──────── Entries provided ────────

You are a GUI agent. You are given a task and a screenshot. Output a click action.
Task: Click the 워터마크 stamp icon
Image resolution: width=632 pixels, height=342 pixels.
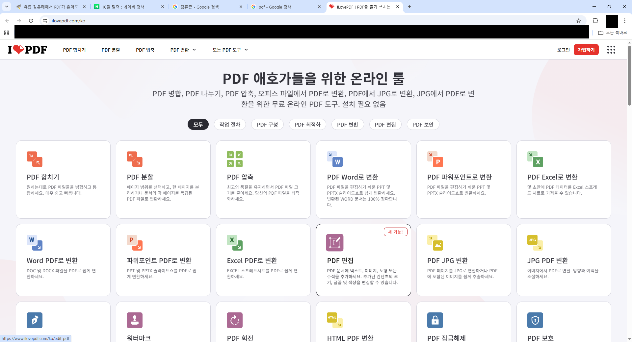click(135, 320)

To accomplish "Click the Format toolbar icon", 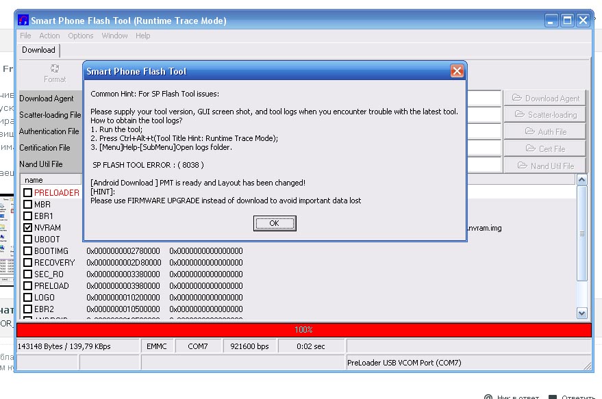I will 55,73.
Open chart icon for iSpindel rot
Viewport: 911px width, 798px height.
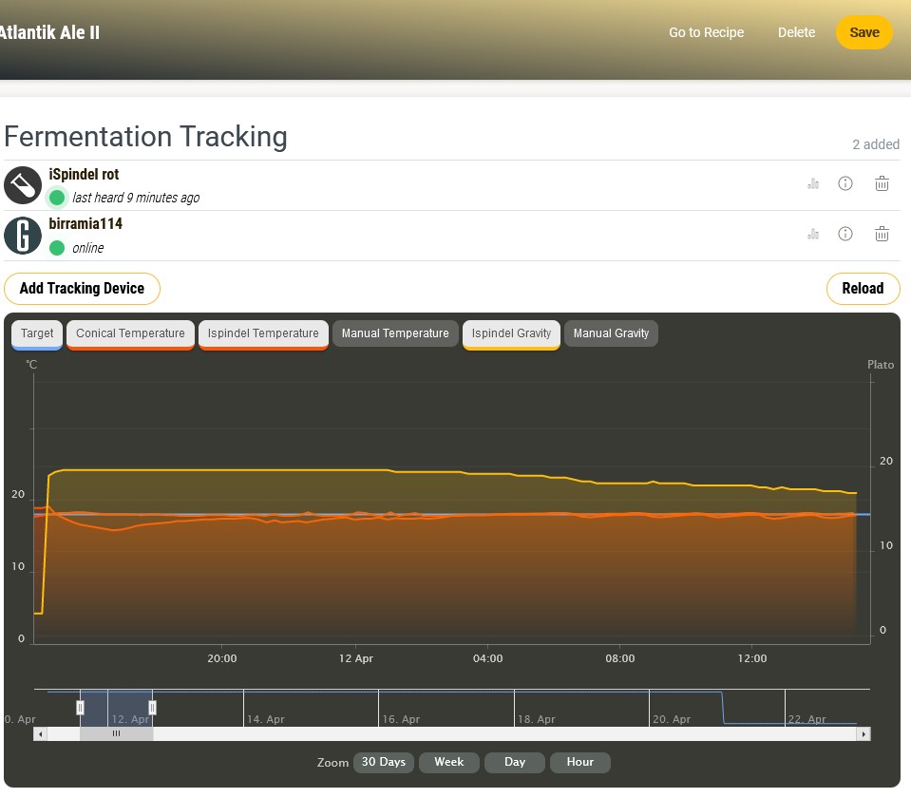(x=813, y=184)
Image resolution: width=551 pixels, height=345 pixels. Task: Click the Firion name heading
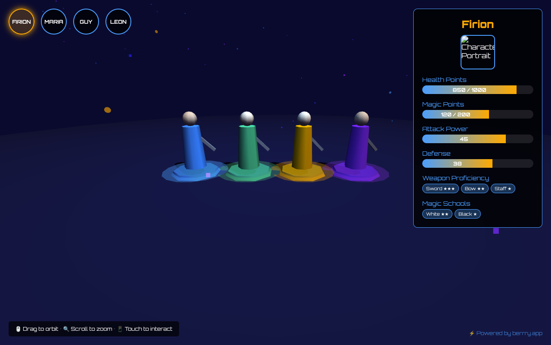click(478, 24)
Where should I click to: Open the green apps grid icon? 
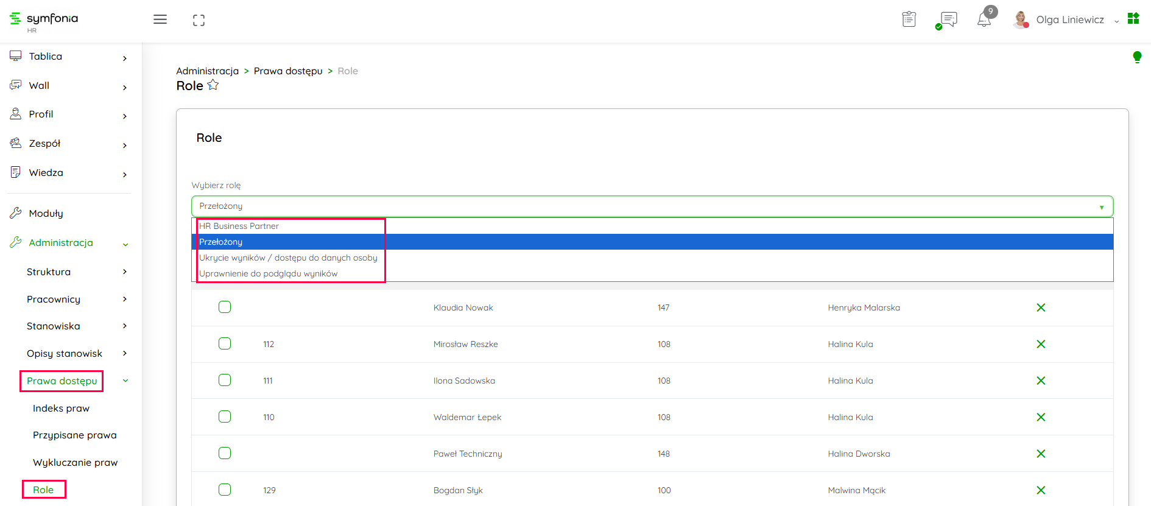1133,19
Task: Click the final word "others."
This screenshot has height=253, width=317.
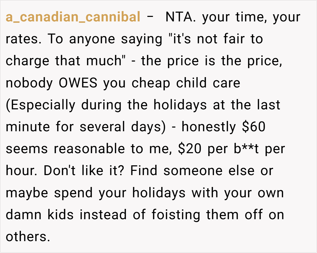Action: pyautogui.click(x=28, y=237)
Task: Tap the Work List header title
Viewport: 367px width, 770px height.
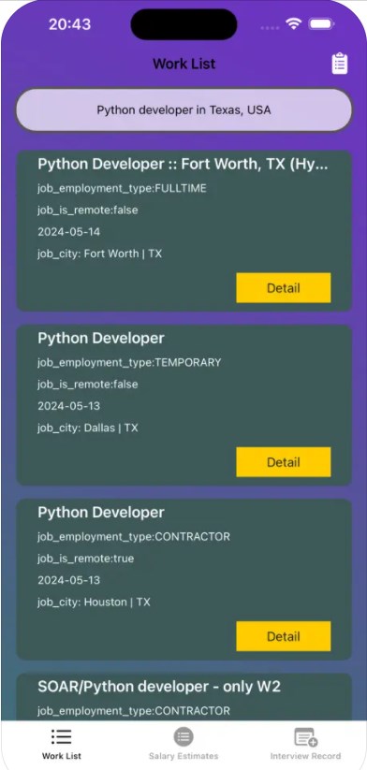Action: 184,64
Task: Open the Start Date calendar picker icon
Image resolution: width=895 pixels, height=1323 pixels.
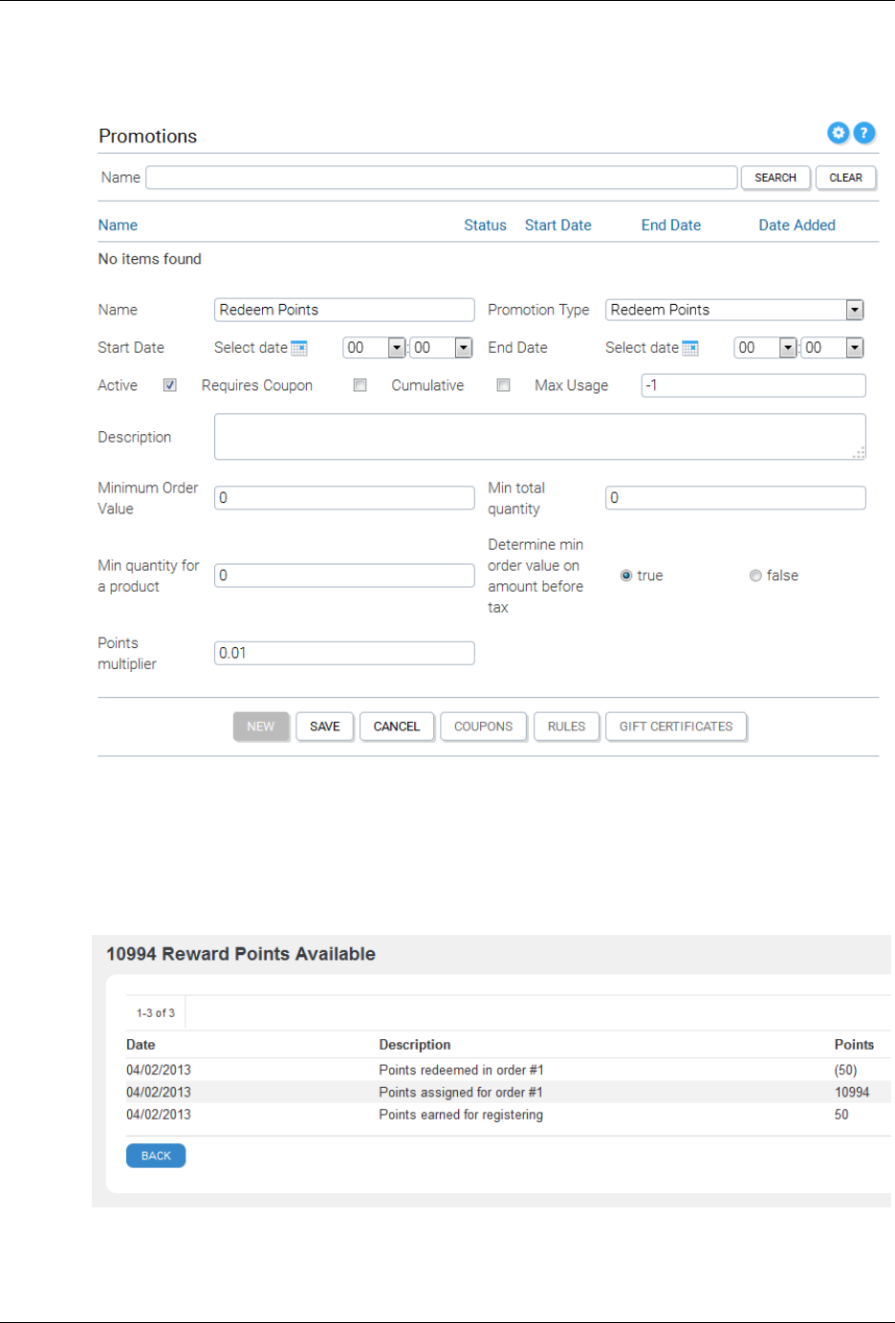Action: pyautogui.click(x=299, y=348)
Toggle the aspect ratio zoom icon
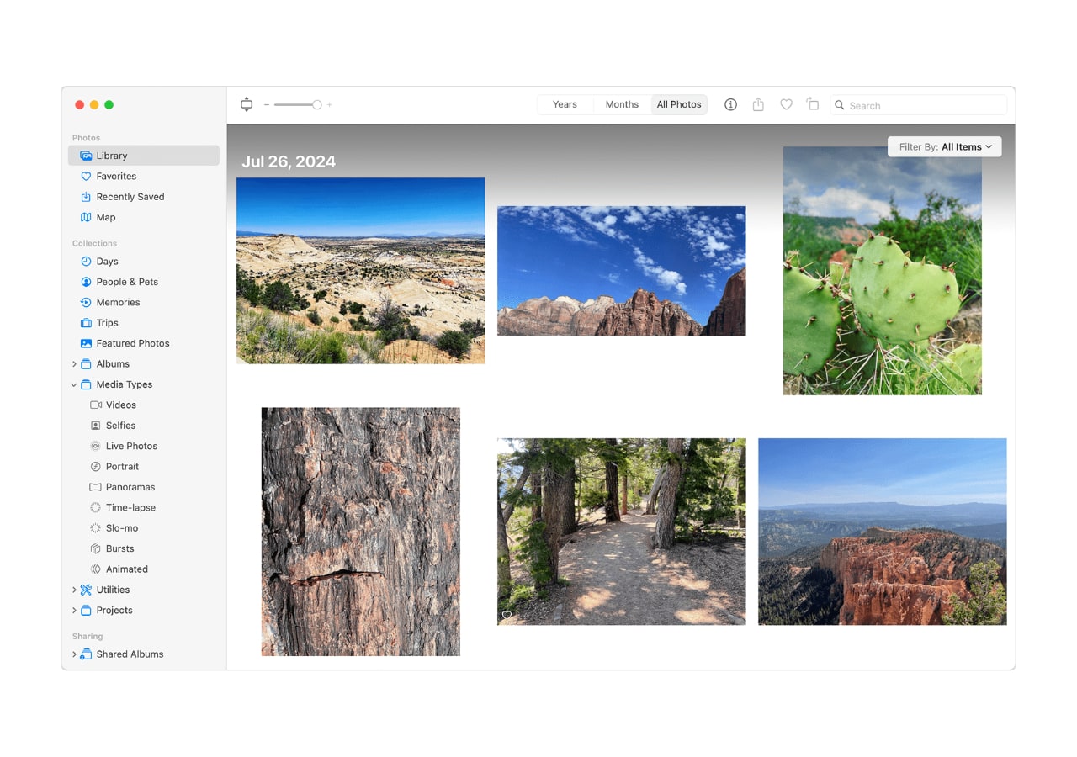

────────

> _How to complete this task_: The lines to reproduce run from the one above containing "This screenshot has height=253, width=317." through the one containing "Task: Open the". Copy them exactly and leave out all pictures.

> _Task response_:
This screenshot has height=253, width=317.
Action: pyautogui.click(x=28, y=237)
Task: Tap the Work List header title
Viewport: 367px width, 770px height.
Action: 184,64
Task: Open the Start Date calendar picker icon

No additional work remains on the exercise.